Hinzu kommt, daß Pietraß offenbar so stark auf die Tragfähigkeit der „artistischen“ Subjektivität seiner Poesie baut und dieser außerdem noch einen so hoch über dem „irdischen Gewimmel“ schwebenden Blickpunkt zuweist, daß in der Welt selbst, wie er sie schildert, der „subjektive Faktor“ nahezu ausgespart bleibt.
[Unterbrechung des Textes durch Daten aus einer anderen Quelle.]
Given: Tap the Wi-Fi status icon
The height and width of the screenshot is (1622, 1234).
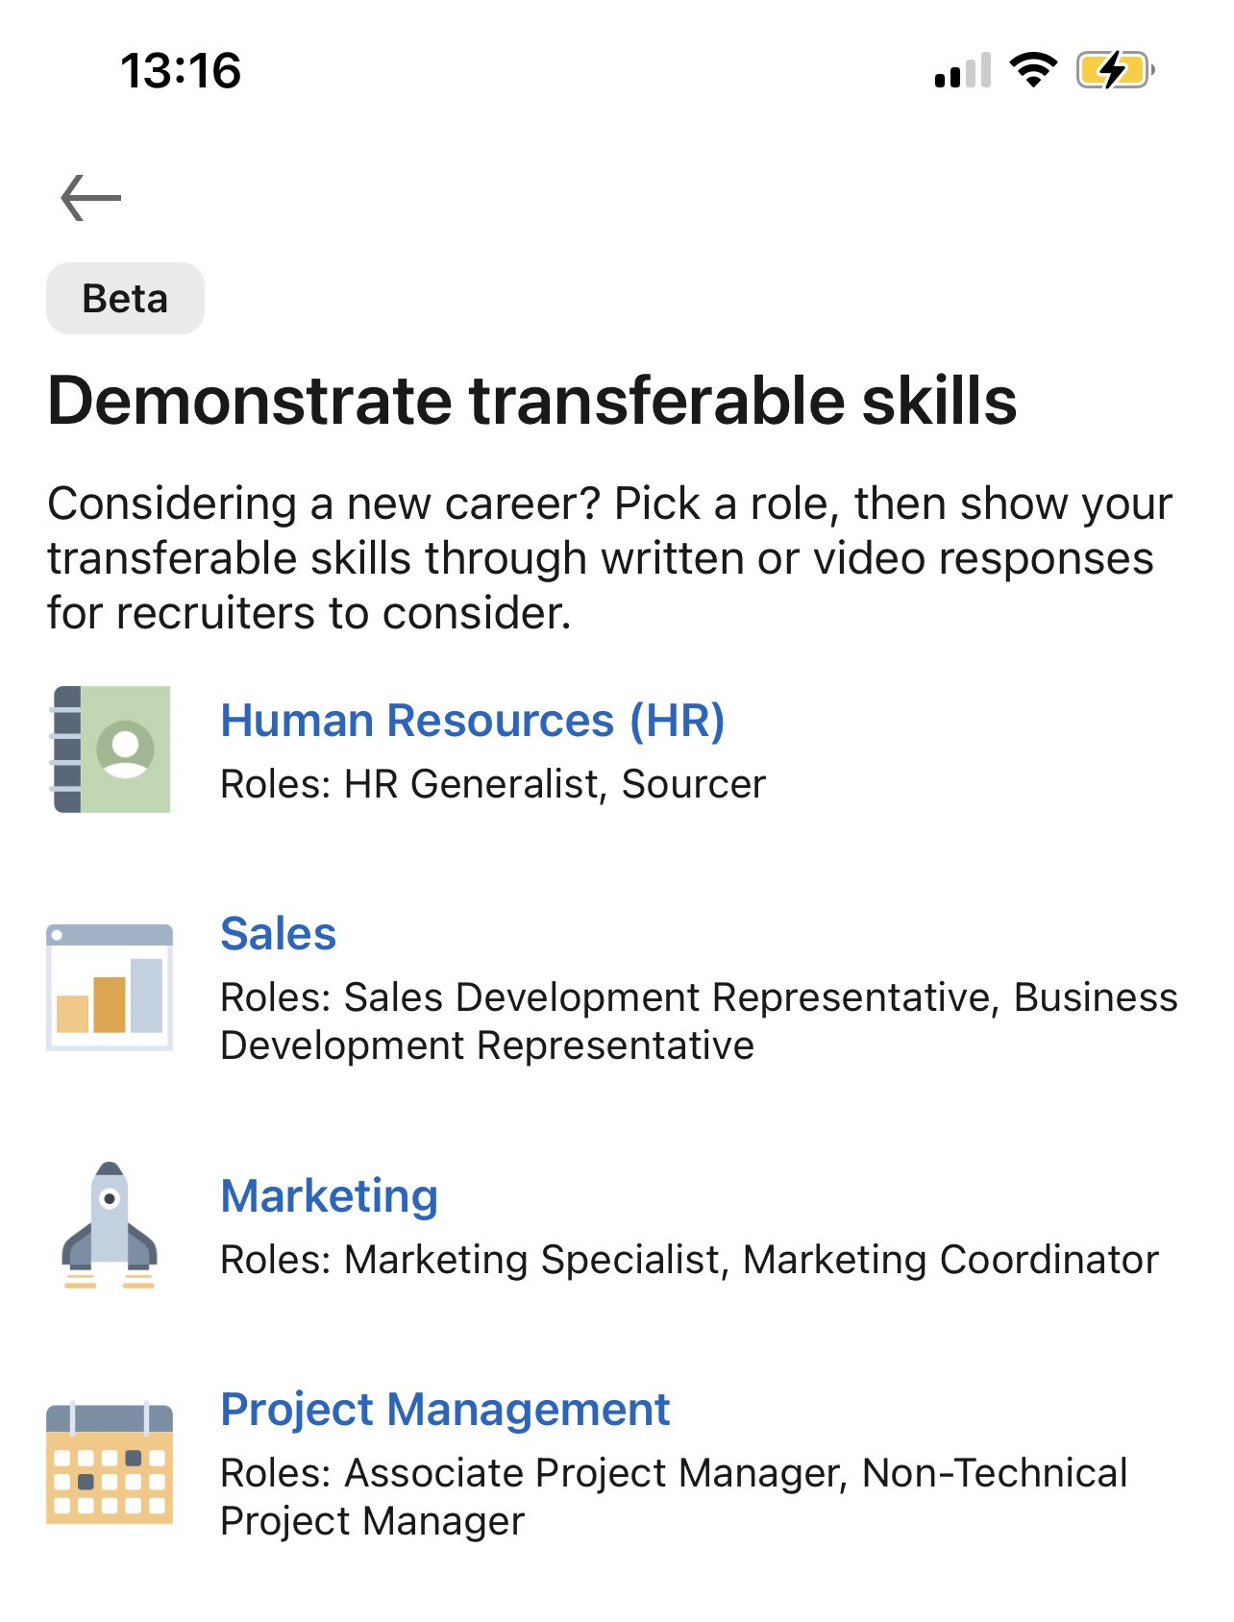Looking at the screenshot, I should coord(1033,70).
Das gilt für gesellschaftliche Strukturen ebenso wie für soziale Bewegungen oder schlicht und einfach für die Sichtweise dessen, der in die elementaren Probleme des werktätigen Alltags materieller Produktion höchst persönlich (und oft sehr widerspruchsvoll) verwickelt ist. Wird hier die Not des zwischen den „Sesseln“ Sitzenden (wer immer ihm den „Laufpaß“ gegeben hat) zur Tugend erhoben? Neben der doch recht anrüchigen Formel „Artist auf freier Wanderschaft / Mehr als das Ziel gibt Spiel mir Kraft“ (S. 3 7) steht aber ein Gedicht wie „Globus“ (S. 50), das uns wieder davon abhält, seinen Autor als einen Vertreter jenes „höheren Zynismus“ zu nehmen, für dessen Existenz in der Geschichte bürgerlicher Literatur wir Verständnis aufbringen, um zugleich zu betonen, wie ungemessen eine solche Haltung heute wäre. Dafür spricht jedenfalls alles, was Pietraß an Wirklichkeit unserer Epoche in sein Gedicht geholt hat.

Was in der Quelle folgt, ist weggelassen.